Isoforms of the transcriptional coactivator PGC-1a determine the response to resistance training and endurance training. The PGC-1a4 isoform causes hypertrophy (an increase in muscle mass) in response to resistance training. In response to endurance training, the PGC-1a1 isoform causes mitochondrial biogenesis and increases fatty acid oxidation. Transcriptional activators influence gene expression (image to the right) by recruiting RNA polymerase and transcriptional factors.
Resistance training and endurance training cause visibly different effects on muscle tissue. Lifting weights, a typical example of resistance training, results in enlargement of the muscles, called hypertrophy. On the other hand cycling, an endurance activity, increases mitochondrial density in muscle, but does not generally enlarge the muscle. Endurance training relies on improvement in the cardiovascular system for a good portion of its effected increase in VO2 Max. The answer to why endurance training and resistance training lead to such different effects in muscle fibers can be found in an exciting study recently published in Cell (A PGC-1alpha Isoform Induced by Resistance training Regulates Skeletal Muscle Hypertrophy, 2012. Ruas JL, et al.).
According to this paper, the answer is centered around the molecule PGC-1alpha.
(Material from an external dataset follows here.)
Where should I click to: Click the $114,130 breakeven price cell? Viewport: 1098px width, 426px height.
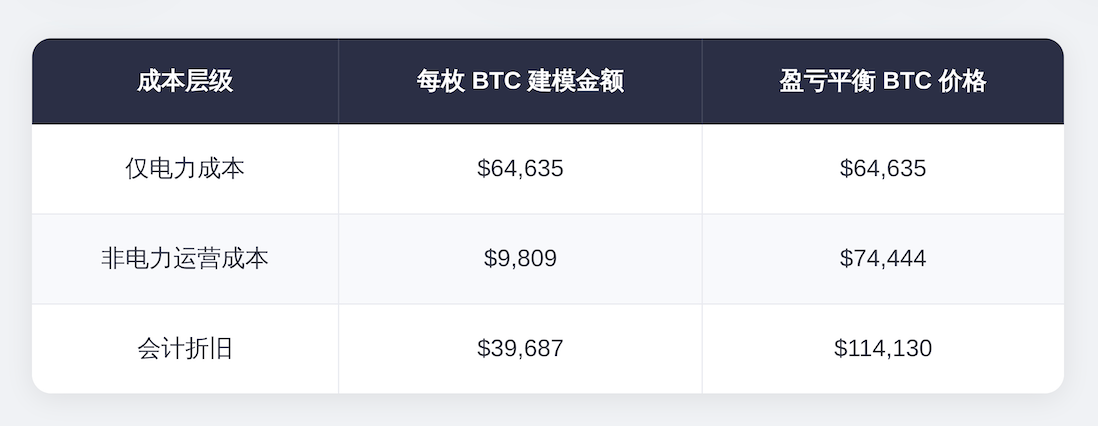[882, 349]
Over the past several years PGC-1alpha has generated excitement in the biomedical community for its influence across a wide variety of avenues, several of which have been discussed on this blog: PGc-1alpha reduces muscle wasting in ALS mice models, correlates with the reduction in muscle mass in cigarette smoking mice models, mediates fiber-type switching to type I fibers and is responsible for triggering brown fat production. PGC-1alpha is thought to be responsible for many of the adaptive changes in the muscle to endurance training. The transcriptional coactivator causes mitochondrial biogenesis (increase in mitochondria density results in an increase in aerobic energy production), angiogenesis (increase in blood capillaries within the muscle) and fatty acid oxidation (using fat for energy prolongs complete depletion of vital glycogen stores in the muscle). However, none of these aforementioned effects would increase anaerobic performance.
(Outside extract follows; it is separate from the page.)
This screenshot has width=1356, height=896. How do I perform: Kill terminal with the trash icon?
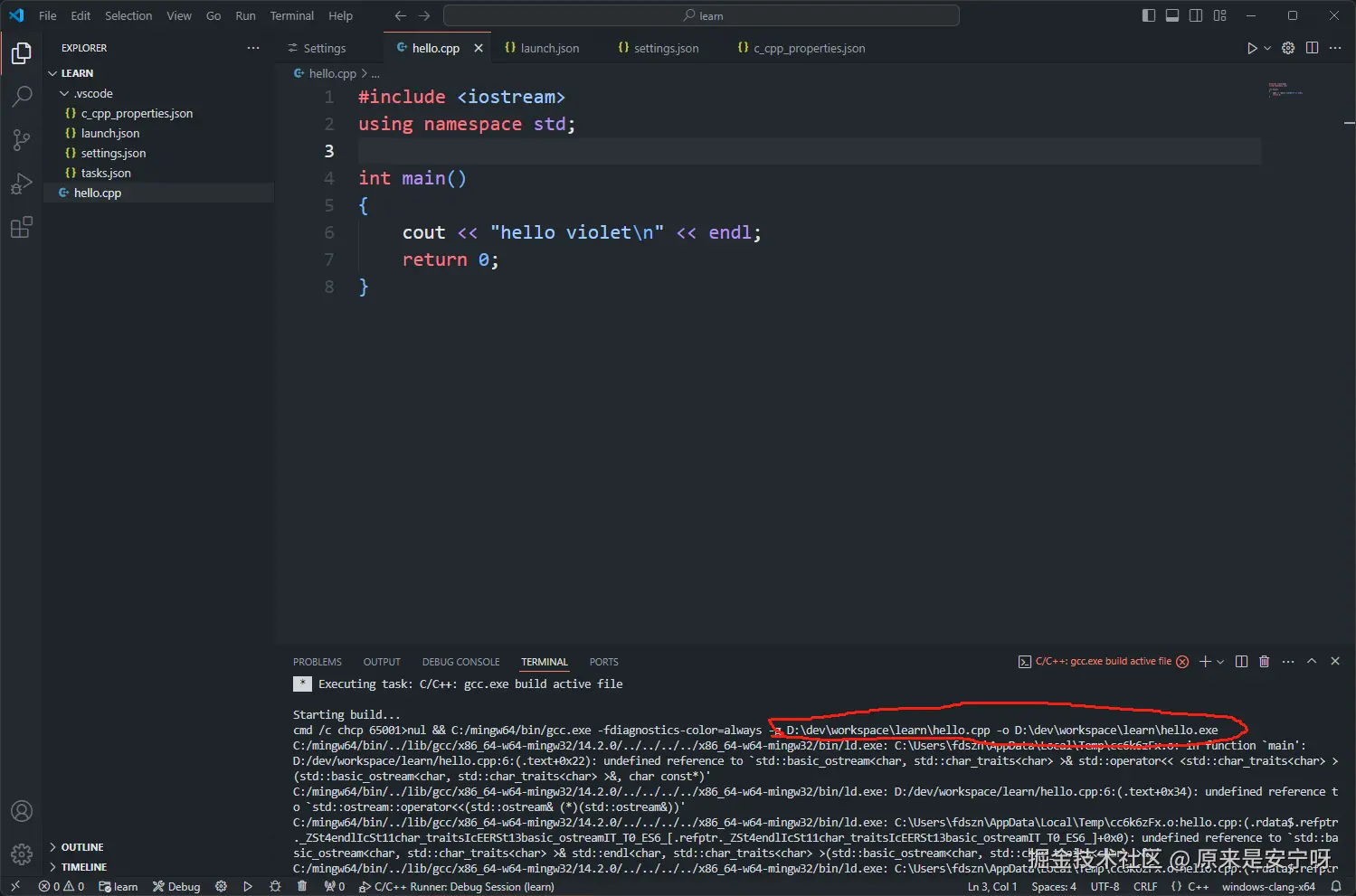(1264, 662)
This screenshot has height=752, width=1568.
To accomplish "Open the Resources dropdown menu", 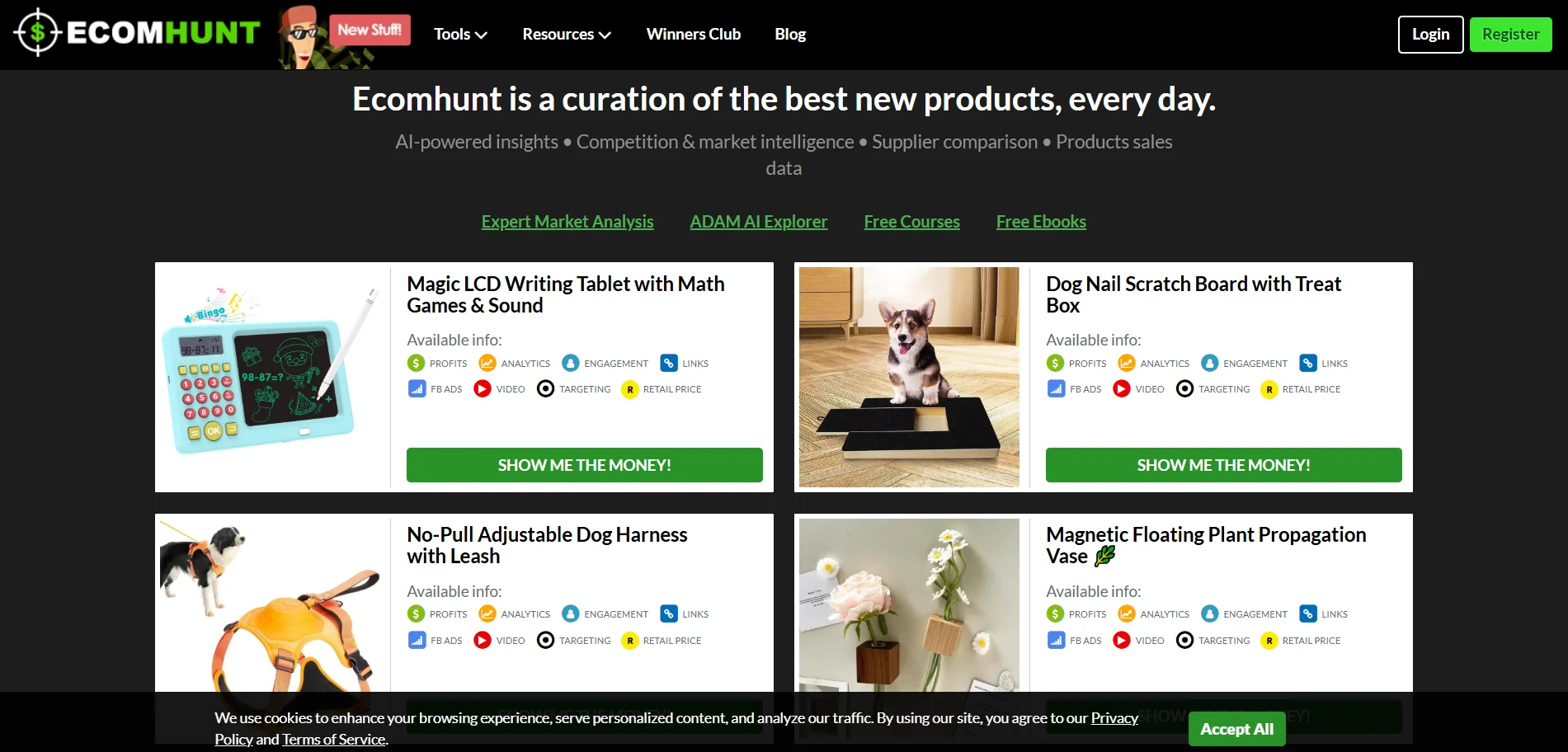I will 567,35.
The authors found PGC-1alpha has four different isozymes through an alternate promoter (a gene promoter is where mRNA transcription machinery binds to the DNA) and alternate splicing (cutting up and piecing together the mRNA stand produced from the gene). They are named PGC-1alpha1, PGC-1alpha2, PGC-1alpha3 and PGC-1alpha4. PGC-1alpha1 is the isoform first discovered and was formerly known as simply PGC-1alpha. Of interest to the researchers was PGC-1alpha4 because it was found to increase Insulin Growth Factor-1 (IGF-1). IGF-1 has been found to induce hypertrophy. Because it increases muscle mass, IGF-1 has gained notoriety as a performance enhancing drug. In addition to increasing IGF-1 expression, PGC-1alpha4 was also found to decrease expression of myostatin, a potent negative regulator of muscle size. PGC-1alpha4 apparently accomplishes this by altering the chromatin structure of the IGF-1 and myostatin genes to respectively increase and decrease gene expression. A model of the PGC-1alpha isomers' exercise-mediated effects on the muscle is shown below.
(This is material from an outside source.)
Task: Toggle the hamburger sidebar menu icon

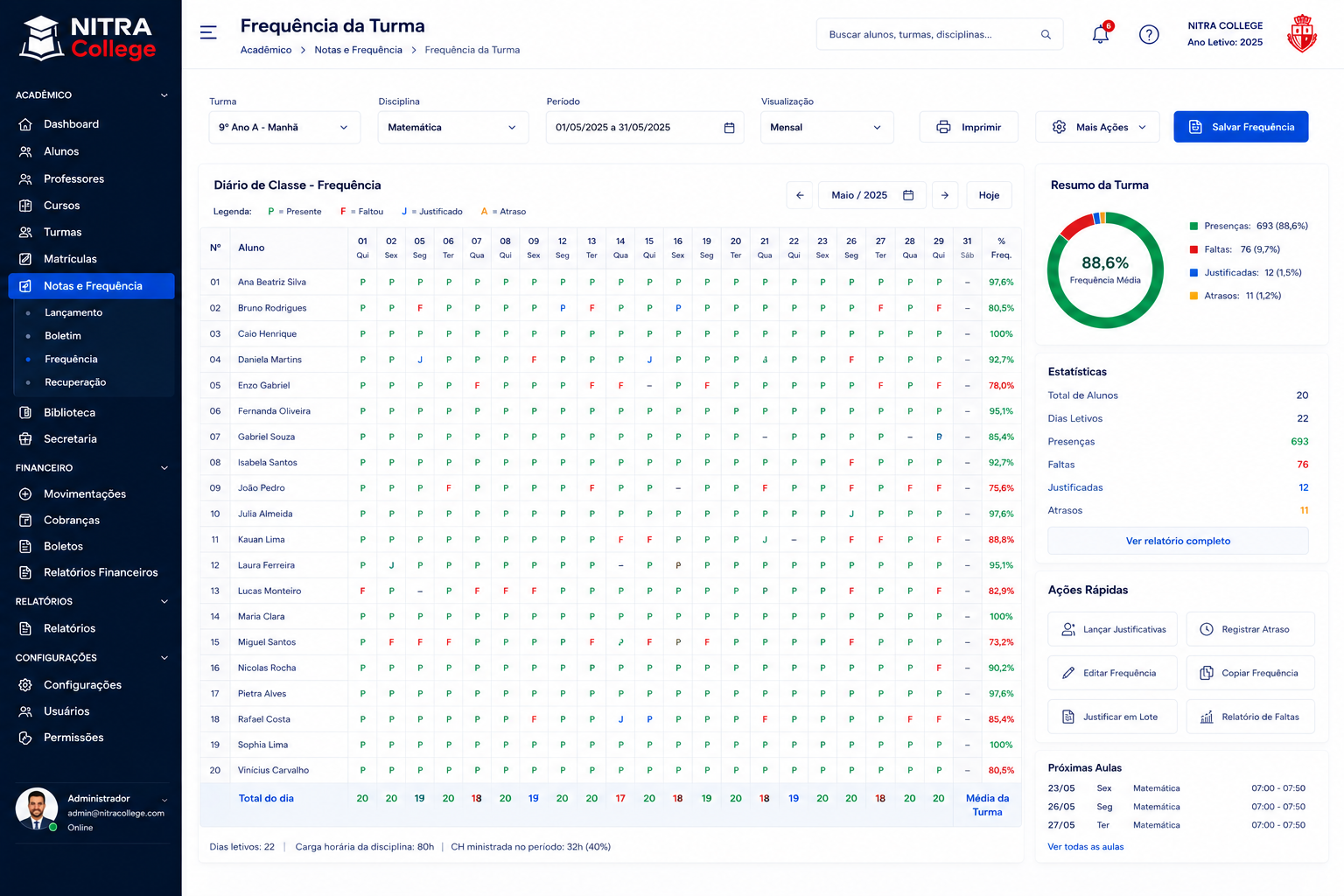Action: 208,32
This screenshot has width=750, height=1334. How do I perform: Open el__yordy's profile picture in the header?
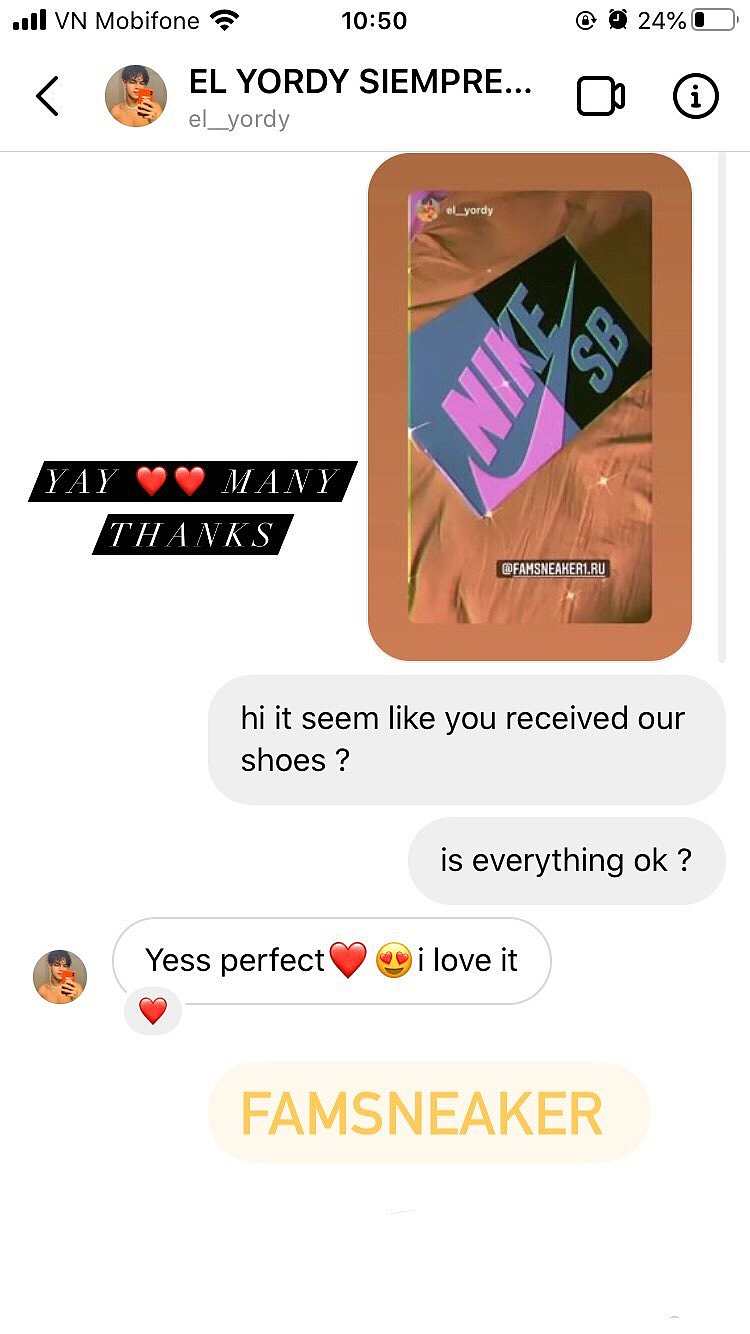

The researchers measured the levels of PGC-alpha1 and PGC-alpha4 in humans. Muscle biopsies were taken out of humans before and after an endurance training protocol, resistance training protocol and both resistance training and endurance training protocol. It was found that the combination of endurance and resistance training led to the greatest increase in PGC-1alpha1 and PGC-1alpha4. All training protocols increased PGC-alpha1. Although the endurance training protocol did not increase PGC-1alpha4 in the human muscle biopsies, resistance training alone and both resistance and endurance training did increase PGC-alpha4 1.5 fold and 3 fold, respectively.
In mice, PGC-1alpha4 was found to cause hypertrophy relative to a GFP control. The increase in muscle mass was accompanied by increased force production in the muscle. In addition, muscle wasting was decreased in PGC-1alpha4 expressing mice during muscle disuse caused by hindlimb suspension. In addition, cachexia (severe muscle weakening) brought about by tumors introduced in muscle tissue was significantly curtailed in PGC-1alpha4 transgenic mice. The figure below demonstrates the PGC-1alpha4 induced muscle hypertrophy in mice gastrocnemius muscle cross sections.
PGC-1alpha4 has the potential to be a centerpiece of muscle therapy. Because PGC-1alpha4 modulates both IGF-1 and myostatin, it could in theory be used in place of IGF-1 and myostatin regulatory drugs currently in the pharmaceutical pipeline. Furthermore, PGC-1alpha4's potent effects on muscle hypertrophy and muscle force make it a practical marker of the effectiveness of a resistance training program. A resistance training program optimized for increasing muscle mass and force would generate a maximal rise in PGC-1alpha4 expression.
A future direction with this research is to determine the molecules that lead to transcription at the alternate PGC-1alpha gene promoter and cause alternate splicing to generate the four PGC-1alpha isoforms.